Eines der schönsten Folgen von effektiven Elementen der direkten Demokratie.

Wir kommen noch oft darauf zu sprechen.

„Wie aus 66 % satte 79 % werden“ oder „Wenn 47 % die Mehrheit sind“

Es gibt Dinge, die vermisst man als Ausländer in seinem Gastgeberland, und es gibt Dinge, an denen stört man sich in seiner Wahlheimat oder leidet sogar.

Ich leide. Ich leide mit den Deutschen.

Es sind die quälenden Fragen am Küchentisch und im Bekanntenkreis im Vorfeld einer Wahl: „Wen soll ich wählen?“ – Wobei da schon nicht klar ist, was eigentlich zur Wahl steht. Für die letzte Bundestagswahl z. B.: War es Frau Merkel, Herr Steinbrück oder einer der anderen Spitzenkandidaten(teams)? Die Parteiprogramme? Die Kandidaten im Wahlkreis? Die Antworten im Wahlomat?

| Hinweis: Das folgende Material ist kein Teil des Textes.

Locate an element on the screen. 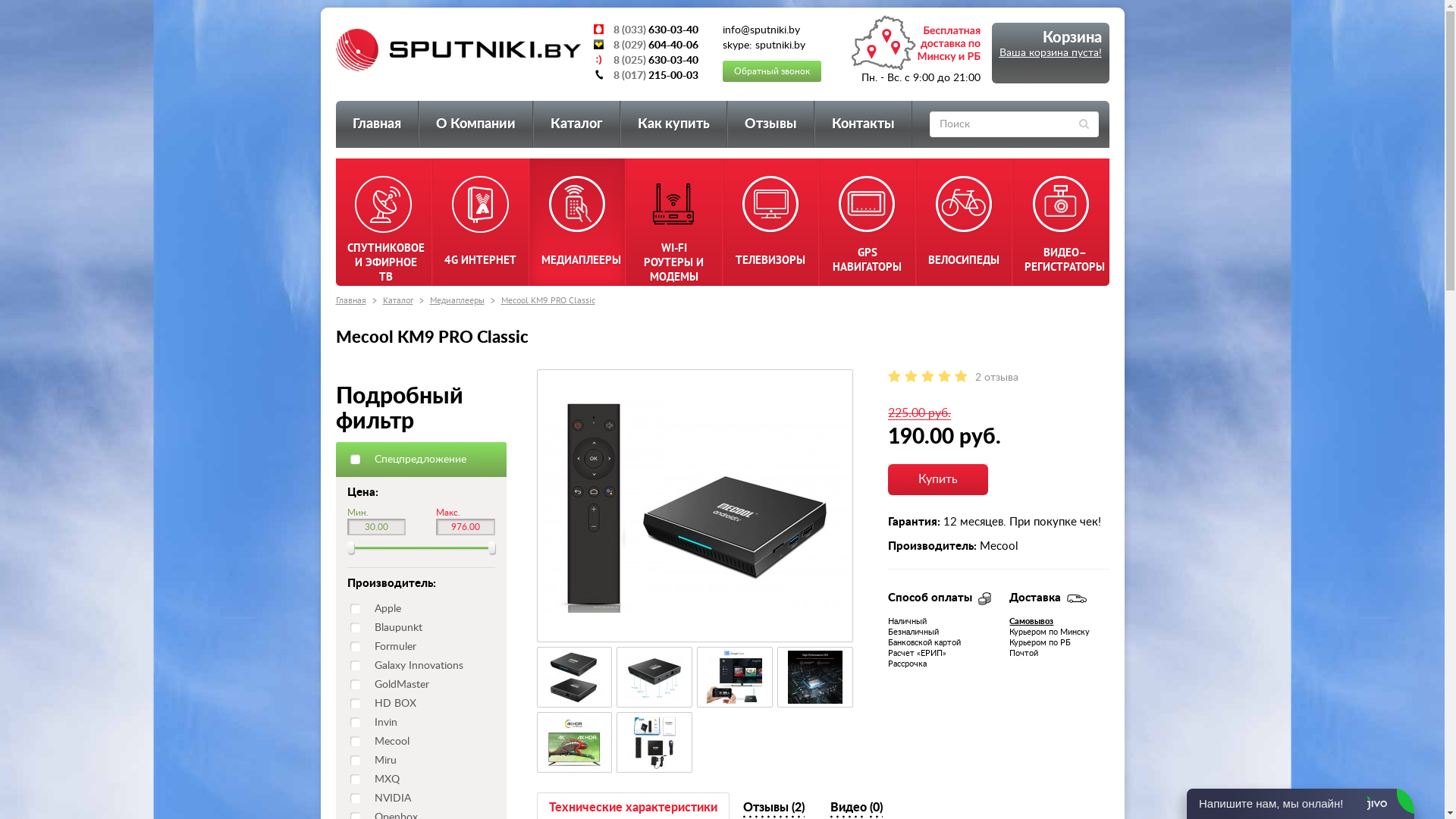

Doch was am meisten quält: Der Umgang mit dem Ergebnis. Alle zücken den Taschenrechner, bekannt als Koalitionsrechner, spielen Kombinationen durch, bis dass sich dann eine Mehrheit im Parlament unter „in einem Block“ formiert (man könnte so dem Verb „blockieren“ eine neue Bedeutung geben…). Repräsentiert denn das der Wählerwille?

So werden aus 66 Prozent (Stimmen für CDU/CSU und SPD) plötzlich 79 Prozent. Nicht tragisch, könnte man einwenden, Mehrheit bleibt Mehrheit. Nur auch da überspringt plötzlich die Sitzverteilung (dank dem Turbo der Sperrklausel von 5 Prozent) die wichtige 2/3-Schwelle (relevant bei Grundgesetzänderungen).

Und im kleinen kann’s durchaus dramatischer sein: In der Landtagswahl 2013 in Bayern hat die CSU 47 Prozent der Stimmen geholt, aber 56 Prozent der Sitze erhalten.

Korrektiv dazu? Fehlanzeige. Mehrheit ist eben Mehrheit, auch wenn sie nicht bei den Wählenden gefunden wird.